The racemic and optically active forms of 5-hydroxy-2-methylcyclohex-1-enylmethanol, required for the synthesis of tachysterols, have been obtained from the corresponding forms of 5-hydroxy-2-methylcyclohex-1-ene-1-carboxylic acid or its methyl ester. Three routes were found to the racemic acid or its methyl ester. (a) The corresponding methyl ketone was prepared and degraded to the acid with sodium hypobromite. (b) Reaction of the γ-lactone of cis-5-hydroxy-2-methylcyclohex-2-ene-1-carboxylic acid with methanolic sodium methoxide gave the desired methyl ester. (c) The principal keto-acid obtained by addition of 2-ethoxybutadiene to citraconic anhydride, followed by hydrolysis of the products, was shown to be 1-methyl-4-oxocyclohexane-cis-1,2-dicarboxylic acid.
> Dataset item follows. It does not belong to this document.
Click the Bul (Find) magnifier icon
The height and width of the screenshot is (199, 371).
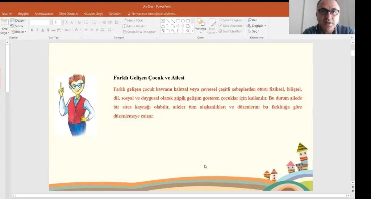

Reduction gave cis-4-hydroxy-1-methylcyclohexane-cis-1,2-dicarboxylic acid, which formed both a δ-lactonic acid and a γ-lactonic acid. The latter was degraded in two different ways to the racemic methyl ester of 5-hydroxy-2-methylcyclohex-1-ene-1-carboxylic acid.

The δ-lactonic acid was resolved, and each enantiomer was separately converted into the corresponding form of the γ-lactonic acid, and thence into the corresponding enantiomer of methyl 5-hydroxy-2-methylcyclohex-1-ene-1-carboxylate.